Type 2 diabetes mellitus (T2DM) is a major public health problem with the burden of the disease distributed unevenly. The prevalence of the disease is higher among South Asian immigrants in comparison to the prevalence among the population of the host countries. Studies from Norway, UK and beyond indicate that there is ethnic inequality in the prevalence of T2DM. In order to find out the reason for this high prevalence of T2DM, this thesis, by reviewing relevant literature, looks into different factors which are said to affect the health inequality. Those different factors underlying the high prevalence of T2DM includes genetics, socioeconomic position (SEP), culture, migration, lifestyle, language barrier and access to health care services. The ethnic inequality in health happens due to a complex web of intermingled factors. Genetic factors, SEP, migration, dietary habit, pattern of physical activity, obesity, language barrier and access to health care all contribute to the higher prevalence of T2DM among South Asian immigrants.

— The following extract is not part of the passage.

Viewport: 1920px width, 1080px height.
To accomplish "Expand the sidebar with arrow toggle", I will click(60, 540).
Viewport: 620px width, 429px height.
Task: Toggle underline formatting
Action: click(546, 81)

Although researches regarding the genetic and biological factors underlying diabetes are far from completed, there is an indication that South Asians are genetically prone to T2DM. In addition to that, a number of studies conducted to find out the correlation between T2DM and SEP indicated that low SEP was related to a higher prevalence of diabetes. Low educational level, low income and deprived areas are associated with higher prevalence of T2DM among South Asian immigrants. Moreover, the dietary habit of South Asian immigrants, their physical inactivity, obesity especially the high waist-to-hip ratio, language barrier and less access to health care contribute to the high prevalence of T2DM among the South Asian immigrants in UK and Norway. On top of that, migration of South Asians from the Indian Subcontinent to western countries by itself appears to be one of the contributing factors in health inequality. Numerous changes in the socio-cultural environment occurs with migration, which in turn leads to shifts in SEP, access to health care and life style, including diet and physical activity, and in due course the high prevalence of T2DM. Genetics and early life conditions affect health outcomes later in life and may interact with the changes taking place after migration.